Though teachers are considered essential workers in most states, many educators have had trouble just getting an appointment to be vaccinated (which, to be fair, isn’t unique to them), and not all states have opened vaccine eligibility to teachers. According to Becky Pringle, president of the National Education Association, one of the country’s largest teachers unions, appeared on CNBC Wednesday saying almost half of all states still have not prioritized educators for the vaccine, which means that teachers as a specific group are not eligible to receive the vaccine as of yet.
Kara Penna, a high school teacher in New York, compared getting vaccinated to The Hunger Games. She has already received her first dose but said the process of getting the vaccine has been anything but straightforward for teachers.
Penna recalled colleagues using “bogus” links to sign up to receive vaccinations only to be turned away on the day of because it turned out they “didn’t have the appointments that they thought they had.” Penna wonders why the vaccine couldn’t just be administered at schools, where it would be easiest for teachers to receive them. While the CDC says teachers can go back to in-person learning without having had the vaccine, many teachers unions across the country insist educators should be vaccinated first before returning to school. The Biden administration has said it wants schools reopened within the president’s first 100 days in office, but the vaccine rollout has largely been left up to the states.
It’s likely that some teachers will leave the field because of how stressed they have become just trying to do their jobs. “I think about [quitting] every day, every day that I'm there,” Cailtin, the teacher from Texas, told me. “It would be really heartbreaking for me to have to leave and start over doing something else. The reason why I haven't really even considered it is because I don't know where to go next.”

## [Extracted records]
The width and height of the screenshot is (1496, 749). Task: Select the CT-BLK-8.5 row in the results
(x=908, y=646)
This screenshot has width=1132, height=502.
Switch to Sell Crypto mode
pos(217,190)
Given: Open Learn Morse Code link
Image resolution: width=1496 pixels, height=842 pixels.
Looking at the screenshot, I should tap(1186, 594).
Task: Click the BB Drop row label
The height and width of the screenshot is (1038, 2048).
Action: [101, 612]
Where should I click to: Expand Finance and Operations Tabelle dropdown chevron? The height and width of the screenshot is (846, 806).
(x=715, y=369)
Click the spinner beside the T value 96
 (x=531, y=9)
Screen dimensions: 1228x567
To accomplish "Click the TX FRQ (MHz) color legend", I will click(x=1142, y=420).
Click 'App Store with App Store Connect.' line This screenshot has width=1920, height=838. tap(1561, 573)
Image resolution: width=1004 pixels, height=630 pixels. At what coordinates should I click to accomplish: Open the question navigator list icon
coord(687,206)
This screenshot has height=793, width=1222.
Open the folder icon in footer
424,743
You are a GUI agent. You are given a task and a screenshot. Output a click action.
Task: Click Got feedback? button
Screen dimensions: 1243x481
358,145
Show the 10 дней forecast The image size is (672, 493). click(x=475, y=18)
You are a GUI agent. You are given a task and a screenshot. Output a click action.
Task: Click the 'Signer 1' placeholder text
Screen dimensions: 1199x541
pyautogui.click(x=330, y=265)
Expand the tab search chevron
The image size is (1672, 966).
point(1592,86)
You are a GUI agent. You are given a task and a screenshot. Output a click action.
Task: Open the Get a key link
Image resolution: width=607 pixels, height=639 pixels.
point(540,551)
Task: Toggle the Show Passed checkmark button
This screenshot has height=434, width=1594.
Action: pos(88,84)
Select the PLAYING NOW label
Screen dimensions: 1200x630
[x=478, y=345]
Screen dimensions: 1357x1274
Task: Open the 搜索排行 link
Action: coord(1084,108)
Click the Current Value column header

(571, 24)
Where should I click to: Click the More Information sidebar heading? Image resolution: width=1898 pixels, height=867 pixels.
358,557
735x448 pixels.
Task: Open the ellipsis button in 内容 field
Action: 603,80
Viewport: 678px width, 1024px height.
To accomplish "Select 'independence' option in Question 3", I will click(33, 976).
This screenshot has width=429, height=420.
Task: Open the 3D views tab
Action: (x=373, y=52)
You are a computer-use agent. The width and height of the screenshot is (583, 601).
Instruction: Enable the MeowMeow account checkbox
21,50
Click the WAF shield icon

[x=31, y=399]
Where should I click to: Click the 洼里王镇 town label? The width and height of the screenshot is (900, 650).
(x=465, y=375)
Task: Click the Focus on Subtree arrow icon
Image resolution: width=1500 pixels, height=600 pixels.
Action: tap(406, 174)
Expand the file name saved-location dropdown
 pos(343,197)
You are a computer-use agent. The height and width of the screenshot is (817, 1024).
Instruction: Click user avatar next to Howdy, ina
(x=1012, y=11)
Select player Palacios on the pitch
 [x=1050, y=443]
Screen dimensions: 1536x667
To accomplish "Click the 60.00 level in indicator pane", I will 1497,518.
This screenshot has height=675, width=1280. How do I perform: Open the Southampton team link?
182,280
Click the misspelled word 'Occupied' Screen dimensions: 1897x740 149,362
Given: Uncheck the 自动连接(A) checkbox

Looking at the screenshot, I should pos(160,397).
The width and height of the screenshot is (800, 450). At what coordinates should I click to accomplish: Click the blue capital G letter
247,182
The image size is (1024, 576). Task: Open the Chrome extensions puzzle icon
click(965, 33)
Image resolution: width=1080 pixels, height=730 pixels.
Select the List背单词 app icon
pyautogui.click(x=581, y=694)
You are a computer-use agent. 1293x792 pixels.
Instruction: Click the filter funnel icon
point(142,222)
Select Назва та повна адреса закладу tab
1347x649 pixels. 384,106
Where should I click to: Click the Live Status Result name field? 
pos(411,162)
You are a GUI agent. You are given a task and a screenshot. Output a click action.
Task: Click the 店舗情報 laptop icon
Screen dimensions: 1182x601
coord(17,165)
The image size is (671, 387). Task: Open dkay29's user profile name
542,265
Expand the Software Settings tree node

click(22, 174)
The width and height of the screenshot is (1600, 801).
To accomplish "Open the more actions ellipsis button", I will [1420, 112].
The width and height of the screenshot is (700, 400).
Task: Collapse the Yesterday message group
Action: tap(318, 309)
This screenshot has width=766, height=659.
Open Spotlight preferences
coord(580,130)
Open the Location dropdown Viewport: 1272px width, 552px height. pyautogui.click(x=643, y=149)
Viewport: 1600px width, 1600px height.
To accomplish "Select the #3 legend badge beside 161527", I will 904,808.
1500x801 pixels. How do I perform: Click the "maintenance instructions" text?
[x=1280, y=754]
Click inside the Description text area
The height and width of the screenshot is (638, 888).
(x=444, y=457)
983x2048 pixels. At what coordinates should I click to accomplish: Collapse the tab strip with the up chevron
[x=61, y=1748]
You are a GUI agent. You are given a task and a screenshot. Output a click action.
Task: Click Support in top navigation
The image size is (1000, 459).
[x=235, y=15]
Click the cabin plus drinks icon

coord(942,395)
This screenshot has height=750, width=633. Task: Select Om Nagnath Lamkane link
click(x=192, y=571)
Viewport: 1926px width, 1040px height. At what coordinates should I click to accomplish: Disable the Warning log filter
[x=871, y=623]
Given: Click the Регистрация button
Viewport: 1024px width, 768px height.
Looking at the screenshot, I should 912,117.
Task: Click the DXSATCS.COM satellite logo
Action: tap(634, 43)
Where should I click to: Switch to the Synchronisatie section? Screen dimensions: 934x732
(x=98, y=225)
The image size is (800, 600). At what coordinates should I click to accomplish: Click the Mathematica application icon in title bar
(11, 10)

## [To do]
• 1. According to the passage on teacher vaccination, why were some of Penna's colleagues turned away on the day they showed up to be vaccinated?
• 2. Resume the passage on teachers and vaccine access after its final sentence.

## [Answers provided]
• 1. They had signed up through "bogus" links, so on the day they turned out not to have the appointments they thought they had.

• 2.
Penna, who has been teaching for 25 years, told me, “People are looking to get out.” She noted how much harder it has become to hire substitute teachers. A woman in her department will go on maternity leave soon, and although the school posted a job for “a long-term sub through the end of the year for a month, we cannot get a single applicant because nobody wants to do subbing.” Part of the reason behind this could be because substitute teachers tend to be “older retirees” who may not have been yet vaccinated, she said. “So if they don't have to work, why would they risk that?”
“Constantly being told that you are the problem, that you're selfish, that you're ungrateful, that you could be replaced, that takes a toll,” said Boothe, the ESL teacher. She added that her job is one in which there is no space to be candid about how she and her colleagues across the country are struggling: “You always have to be on for the kids and act like everything's fine.” ●
The last name and photo of one of the people interviewed for this story have been removed at their request.